• **REQUIRED TASK 1**
In the passage on moral decisions below, what three things does it say we must be free to do if our freedom is to mean anything?

I don’t mean for a moment to suggest that moral decisions are physiologically determined. I think the determination runs the other way. But howsoever immaterial and extramundane the origination of our decisions may be, they are made in and with reference to particular worldly situations, and an actual past that includes such realities as blood sugar, the organization of the nervous system that has been delivered to us in this present moment, and all the other dispositions of our history. These we inherit as the raw material – or rather, the almost completely cooked material – of our decision, and they severely limit our realistic options. Those limitations constrain and shape the solution space in which we determine our course. In that determination we are free; but this can mean nothing, if it does not mean that we are free to err, and fail, and fall.

And our decision now is inherited in turn by all our future moments of decision. The mind engraves ruts in the brain. Our decisions are steps in a positive feedback cycle, whether vicious or virtuous. As we decide, so do we train ourselves to decide. It’s just like – no, it just is – training the body. The more difficult decisions we flub, the more we train our control system hierarchy to make bad decisions all by itself, and the harder it becomes to make a good one.

[Rows of pointing data]
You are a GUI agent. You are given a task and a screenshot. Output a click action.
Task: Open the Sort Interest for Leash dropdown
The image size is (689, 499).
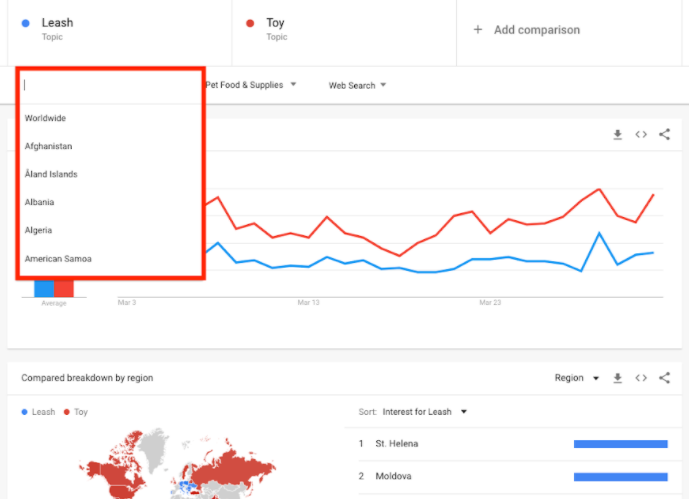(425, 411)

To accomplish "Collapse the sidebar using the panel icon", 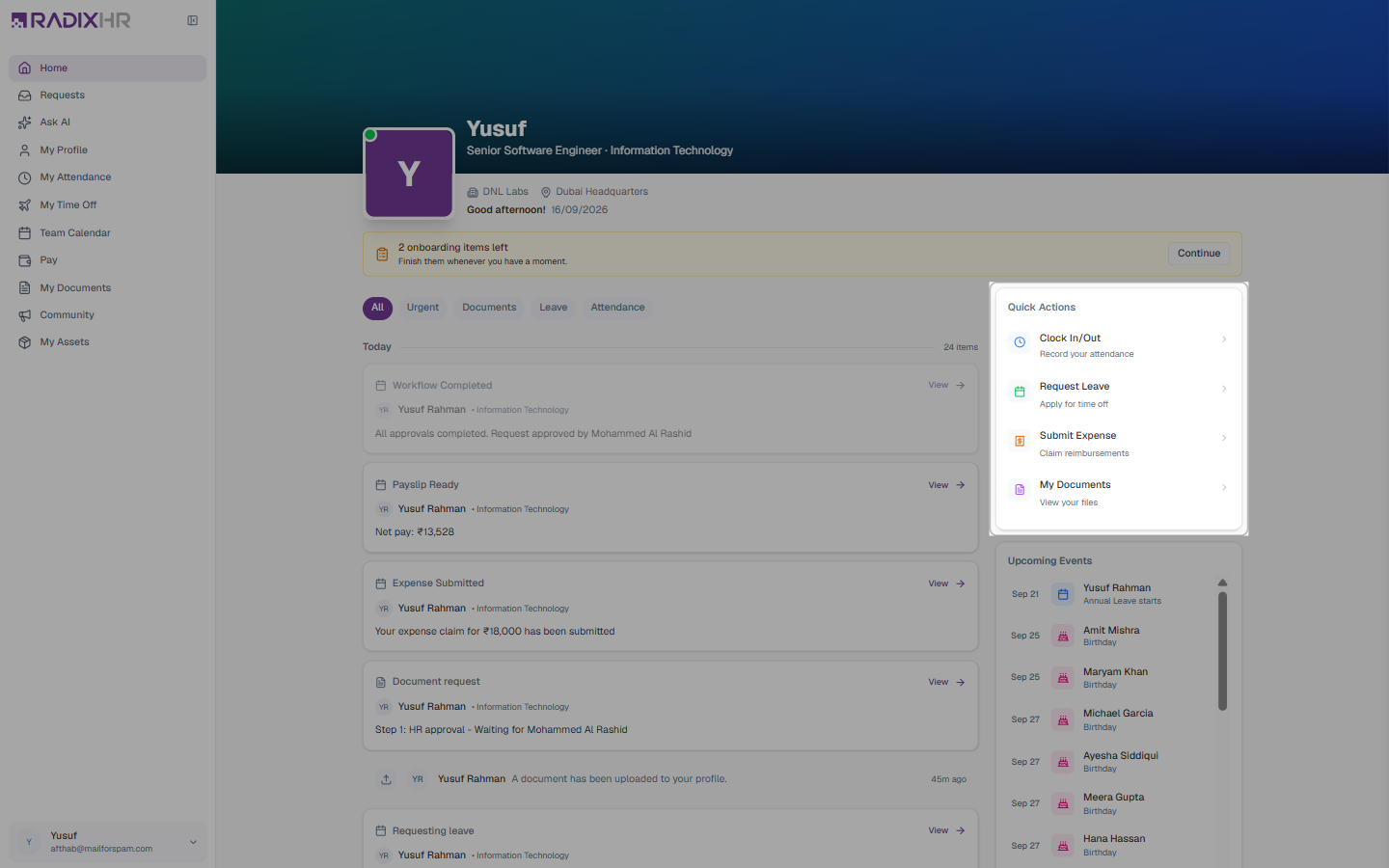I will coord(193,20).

• **REQUIRED TASK 2**
Report every line of the listing above that holds the string "agent".

• **CORRECT ANSWER 1**
err, fail, fall

• **CORRECT ANSWER 2**
You are a GUI agent. You are given a task and a screenshot. Output a click action.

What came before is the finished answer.